TEXT:
■ ■ ■ ■ ■ ■ ■

On Appeal from the United States District Court for the District of Connecticut (Meyer, J.)
Claire A. DeLelle, Nicole Erb, Susan Grace, White & Case LLP, Washington, DC, for Appellant.
Marcos D. Jiménez, León Cosgrove Jiménez, LLP, Miami, FL, for Appellee.
Before: Park and Lee, Circuit Judges, and Stein, District Judge.†
This case involves a dispute between two law firms, each of which claims the right to represent a Salvadoran company in its efforts to stave off a transnational judgment-collection effort. Specifically, the two firms are vying to defend ALBA Petróleos de El Salvador S.E.M. de C.V. ("ALBA") in the U.S. District Court for the District of Connecticut from the enforcement of a $45 million default judgment obtained against Colombian narco-terrorist organizations. Marcos D. Jiménez appeared to represent ALBA.1 White & Case LLP moved to substitute itself as ALBA's counsel. Both purport to represent ALBA. White & Case argued that the political-question doctrine, the act-of-state doctrine, and Venezuelan law required the district court (Meyer, J.) to allow it to represent ALBA. Jiménez responded that he had the right to represent ALBA under Salvadoran law. The district court denied White & Case's motion, holding that Salvadoran law governed and authorized Jiménez's representation. White & Case filed this interlocutory appeal and, in the alternative, a petition for a writ of mandamus.
We lack appellate jurisdiction over this interlocutory appeal of the denial of a third-party motion to substitute counsel. Such an appeal fails to satisfy the requirements of the collateral order doctrine because the denial of a motion to substitute counsel is effectively reviewable after final judgment and does not implicate an important issue separate from the merits of the underlying action. White & Case also does not meet the demanding standard required to obtain a writ of mandamus. We thus dismiss the appeal and deny the petition for a writ of mandamus.
ALBA is a Salvadoran corporation that distributes Venezuelan oil in El Salvador. ALBA has two shareholders. The majority shareholder, with sixty percent ownership, is a subsidiary of Petróleos de Venezuela, S.A. ("PDVSA"), the national oil company of Venezuela. The minority shareholder is a nonprofit organization owned by a group of Salvadoran municipalities. The minority shareholder appointed Jaime Alberto Recinos Crespin, a Salvadoran national, to the ALBA board, and Crespin also serves as ALBA's legal representative.

■ ■ ■ ■ ■ ■ ■

SOURCE MATERIAL:

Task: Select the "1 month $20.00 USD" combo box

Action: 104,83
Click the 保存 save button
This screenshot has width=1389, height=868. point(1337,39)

■ ■ ■ ■ ■ ■ ■

TASK LIST:
- 1) According to the opinion, what percentage of ALBA does its majority shareholder own?
- 2) In the opinion, change "Appellee" to "Respondent", then write out the passage beginning at the words "Claire A. DeLelle, Nicole" and ending after "FL, for Appellee.".
- 3) What reason does the opinion give for why the interlocutory appeal fails the collateral order doctrine?
The listing above is separate material with no connection to the opinion.

SOLUTIONS BY TASK:
- 1) Sixty percent.

- 2)
Claire A. DeLelle, Nicole Erb, Susan Grace, White & Case LLP, Washington, DC, for Appellant.
Marcos D. Jiménez, León Cosgrove Jiménez, LLP, Miami, FL, for Respondent.

- 3) The denial of a motion to substitute counsel can effectively be reviewed after final judgment. It also does not implicate an important issue separate from the merits of the underlying action.